Repeat exactly, and only, the lines from the one containing "www.top4marketing.com.au (191, 2554)" through the last line of the data below.

▶ _Input material_:
● ● ●

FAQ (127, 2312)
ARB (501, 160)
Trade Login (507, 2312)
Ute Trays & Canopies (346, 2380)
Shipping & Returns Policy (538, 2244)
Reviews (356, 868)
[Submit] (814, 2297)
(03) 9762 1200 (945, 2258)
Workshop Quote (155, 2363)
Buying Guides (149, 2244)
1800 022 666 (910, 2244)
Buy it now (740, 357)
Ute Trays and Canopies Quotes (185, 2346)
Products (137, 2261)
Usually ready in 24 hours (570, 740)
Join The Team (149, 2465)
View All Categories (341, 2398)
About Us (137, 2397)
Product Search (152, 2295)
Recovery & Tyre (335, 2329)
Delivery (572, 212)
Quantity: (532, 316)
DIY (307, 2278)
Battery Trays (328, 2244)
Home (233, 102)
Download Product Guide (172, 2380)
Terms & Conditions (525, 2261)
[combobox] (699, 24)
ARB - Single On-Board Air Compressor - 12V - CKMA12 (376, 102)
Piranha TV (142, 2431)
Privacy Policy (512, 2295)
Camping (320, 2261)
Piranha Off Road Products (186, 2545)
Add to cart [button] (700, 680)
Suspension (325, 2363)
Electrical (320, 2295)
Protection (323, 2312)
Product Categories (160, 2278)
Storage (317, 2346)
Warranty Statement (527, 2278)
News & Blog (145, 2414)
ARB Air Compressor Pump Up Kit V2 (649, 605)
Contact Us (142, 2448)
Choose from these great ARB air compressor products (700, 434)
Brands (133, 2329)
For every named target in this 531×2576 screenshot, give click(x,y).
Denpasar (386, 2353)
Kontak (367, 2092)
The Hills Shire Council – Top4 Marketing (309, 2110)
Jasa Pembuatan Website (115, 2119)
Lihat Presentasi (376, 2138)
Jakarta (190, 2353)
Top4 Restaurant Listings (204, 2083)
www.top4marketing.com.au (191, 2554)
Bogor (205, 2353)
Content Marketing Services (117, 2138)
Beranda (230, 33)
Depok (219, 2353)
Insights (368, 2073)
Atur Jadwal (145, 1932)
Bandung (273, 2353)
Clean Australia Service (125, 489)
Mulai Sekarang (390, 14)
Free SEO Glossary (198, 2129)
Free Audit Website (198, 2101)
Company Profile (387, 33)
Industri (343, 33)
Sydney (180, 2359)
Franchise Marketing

● ● ●

▶ _Output for this task_:
www.top4marketing.com.au (191, 2554)
Bogor (205, 2353)
Content Marketing Services (117, 2138)
Beranda (230, 33)
Depok (219, 2353)
Insights (368, 2073)
Atur Jadwal (145, 1932)
Bandung (273, 2353)
Clean Australia Service (125, 489)
Mulai Sekarang (390, 14)
Free SEO Glossary (198, 2129)
Free Audit Website (198, 2101)
Company Profile (387, 33)
Industri (343, 33)
Sydney (180, 2359)
Franchise Marketing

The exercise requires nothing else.